Will Clifford is one of those students.
“I think the reason our club is so active is because I’ve known most of these kids from elementary school, and they’ve kind of been involved from a very young age just through me,” he says. Operation Smile is in Clifford’s DNA, as his grandfather, Dr. William Magee, Jr., founded the medical charity along with his wife, Kathleen.
Clifford’s first medical mission was to a remote area of Panama when he was in fifth-grade, and he was struck by lack of awareness.
“When they would have their children, they would go to a river, and birth their child. If it had any sort of defect, like facial deformity, club foot, whatever, they would drown it immediately,” he remembers. “That was just total ignorance of medical care. It’s not that they didn’t want that child, they didn’t have the means to care for the child, they just didn’t know what Operation Smile was.”
A childhood friend of Clifford’s is fellow senior Abigail Demartini, whose first medical mission was to Honduras, also during her fifth-grade year. “I got what Operation Smile was about,” she says, “because I saw all the kids that were about to get their surgeries, and before I guess it hadn’t really clicked with me that how these kids were living. And I finally got there and saw it. It made me a different person. It made me more appreciative of what we have here.”

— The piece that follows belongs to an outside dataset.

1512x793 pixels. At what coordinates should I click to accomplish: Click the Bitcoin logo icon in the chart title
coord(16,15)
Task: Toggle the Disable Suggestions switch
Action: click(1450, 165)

Tommy Dye just returned from a mission to Malawi, Africa, but has been involved with Operation Smile ever since his family hosted Nicaraguans when he was in kindergarten. Like his fellow students, he plans to continue volunteering even after he graduates because, “being a part of Operation Smile is something special because of the importance that they place on their student program. They emphasize the student really getting hands-on. They bring in kids with cleft lips and cleft palates, our families host them, they send us on these missions, we get to watch the surgeries happen first hand, we get to indulge ourselves into their culture. We’re getting the full on experience in countries all over the world.”
First Colonial High School Principal Dr. Nancy Ferrell is proud of her students. “A lot of times they have to miss school,” she says. “But I think the education they get going overseas and working side by side with these physicians has really made a difference. It makes a whole child. Education is more than what happens in the building.”
In a letter to Ferrell and the First Colonial High School staff, Magee and his wife expressed gratitude for the school’s commitment to the students and their involvement with Operation Smile. “We do very much believe that this experience will impact the future direction they decide to take in life and ultimately, become those who just instinctively want to give back.”